[ExI] Gender-Neutral Side Note
Adrian Tymes
atymes at gmail.com
Mon Nov 10 17:17:24 UTC 2025
On Mon, Nov 10, 2025 at 11:48 AM <spike at rainier66.com> wrote:
> ...> On Behalf Of Adrian Tymes via extropy-chat
> Subject: Re: [ExI] Gender-Neutral Side Note
> On Sat, Nov 8, 2025 at 11:33 AM spike jones via extropy-chat <extropy-chat at lists.extropy.org> wrote:
> > OK so if one is single and ambitious, one is practically living in the
> > office anyway, so why pay all that money for an apartment? All ya
> > really need at “home” is a bed, a toilet and good high speed internet.
> > Camper vans have the former two
>
> >...They lack the utility hookups for a toilet - or a shower (or some other way to clean one's body), which is also generally necessary...
>
> Of course. All that is done at the office. Everywhere I worked had access to a gym, a shower, a locker where business suits could be left.
With two exceptions, I do not recall any office that I worked at ever
having had any of those three amenities. Neither of the exceptions
would seem to count as the sort of office you mean.
Exception 1 is working from home, including a "home office".

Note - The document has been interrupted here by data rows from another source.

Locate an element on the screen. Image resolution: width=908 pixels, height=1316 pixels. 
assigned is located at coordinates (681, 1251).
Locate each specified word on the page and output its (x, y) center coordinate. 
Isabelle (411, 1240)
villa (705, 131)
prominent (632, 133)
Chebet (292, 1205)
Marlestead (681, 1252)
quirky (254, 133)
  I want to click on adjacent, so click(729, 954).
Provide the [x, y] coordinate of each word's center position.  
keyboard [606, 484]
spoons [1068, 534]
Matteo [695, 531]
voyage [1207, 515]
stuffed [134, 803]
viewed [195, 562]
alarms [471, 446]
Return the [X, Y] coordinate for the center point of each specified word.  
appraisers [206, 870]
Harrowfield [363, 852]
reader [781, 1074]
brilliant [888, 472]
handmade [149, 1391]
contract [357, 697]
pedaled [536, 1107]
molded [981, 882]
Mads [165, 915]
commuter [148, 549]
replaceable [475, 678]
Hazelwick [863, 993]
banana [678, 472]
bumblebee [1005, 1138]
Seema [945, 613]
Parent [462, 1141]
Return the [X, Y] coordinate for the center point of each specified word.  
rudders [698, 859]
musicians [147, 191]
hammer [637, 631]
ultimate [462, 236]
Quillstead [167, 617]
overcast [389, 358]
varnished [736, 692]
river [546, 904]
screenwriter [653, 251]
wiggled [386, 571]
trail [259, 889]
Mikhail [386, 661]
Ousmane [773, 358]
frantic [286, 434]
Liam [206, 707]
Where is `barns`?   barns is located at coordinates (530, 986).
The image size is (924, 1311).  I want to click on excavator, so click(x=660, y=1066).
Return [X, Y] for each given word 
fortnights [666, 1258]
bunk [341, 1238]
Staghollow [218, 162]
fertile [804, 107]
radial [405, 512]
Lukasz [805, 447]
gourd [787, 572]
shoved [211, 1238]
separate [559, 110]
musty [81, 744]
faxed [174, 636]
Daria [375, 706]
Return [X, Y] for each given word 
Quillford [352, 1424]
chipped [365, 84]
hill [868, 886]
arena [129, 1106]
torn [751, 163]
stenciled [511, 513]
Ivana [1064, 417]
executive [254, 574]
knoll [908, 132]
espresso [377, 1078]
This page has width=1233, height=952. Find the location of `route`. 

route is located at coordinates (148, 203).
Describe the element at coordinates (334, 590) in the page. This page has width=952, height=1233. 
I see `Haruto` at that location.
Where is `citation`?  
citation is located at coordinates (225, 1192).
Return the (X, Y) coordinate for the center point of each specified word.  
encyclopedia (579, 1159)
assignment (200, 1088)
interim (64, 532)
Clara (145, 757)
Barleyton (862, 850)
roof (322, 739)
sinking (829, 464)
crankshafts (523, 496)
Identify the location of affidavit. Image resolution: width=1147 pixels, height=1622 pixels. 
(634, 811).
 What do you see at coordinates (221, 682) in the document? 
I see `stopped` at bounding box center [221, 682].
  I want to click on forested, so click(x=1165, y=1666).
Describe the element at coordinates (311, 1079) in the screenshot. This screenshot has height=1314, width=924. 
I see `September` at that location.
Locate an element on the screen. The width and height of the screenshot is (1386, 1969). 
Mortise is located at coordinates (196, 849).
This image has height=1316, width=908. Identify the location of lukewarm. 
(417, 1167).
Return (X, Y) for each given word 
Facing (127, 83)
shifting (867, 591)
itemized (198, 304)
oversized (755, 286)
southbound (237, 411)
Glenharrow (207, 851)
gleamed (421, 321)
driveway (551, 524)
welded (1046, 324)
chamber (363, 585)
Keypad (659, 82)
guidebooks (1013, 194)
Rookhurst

Exception 2 was a nanotech lab - which didn't have a gym, the showers
were generally to be had with bunnysuits on (decontaminating the
bunnysuits before taking them off, to make certain the bad stuff never
had a chance to get to your skin), and the lockers weren't big enough
for business suits (nor were business suits often involved - the
airlock was for getting into and out of bunnysuits, and leaving
anything that shouldn't be on the side of the airlock you were going
to; some people might have donned bunnysuits over business suits, but
those would have been executives getting a one-off tour, not the
general workforce).
> >...(There are also food concerns - going out to eat or getting delivery for every meal gets expensive quickly - but a camper van can have a minifridge and kitchenette installed...
>
> You can do all that, but most bigger companies around here have 24 hour food services, a cafeteria, or something.
Last time I took a tour of Google's main campus, their cafeteria was
not 24 hour. One could get lunch there, maybe breakfast (depending on
commute), but probably not dinner. Most people need more than one
meal per day.
> >...Many offices lack such amenities, to the point that most workers won't have access to these at the office and must provide them themselves.
>
> Companies compete for younger workers. Around here there are many startup companies. They understand the challenges young people face: this is a crowded area and the price of rent is very high, utility costs are very high. If the company can supply a gym, a shower, a locker room big enough to hang a few suits, food service, laundry, dry cleaning, a place to dump waste water and refill water tanks, all of which is inexpensive, they can attract single people who will sleep in a ProMaster van or camper, and live in the office. Then that company can compete. StarLink makes it practical to live in a van, which helps ease the housing shortage in the area, and reduces rent prices, which reduces homelessness.
That all relies on working for an enlightened company. Most workers
are not so lucky. Also, these services are the sort people need on a
daily or weekly basis; they aren't the sort of thing people can wait
around for their employer to maybe (or maybe not) provide in a few
years.
So long as it continues to be the case that many offices lack such
amenities, living entirely out of a camper van is not a practical
option for most young workers. This could in theory change some day,
of course, but to speak of it as if it was reality today is incorrect.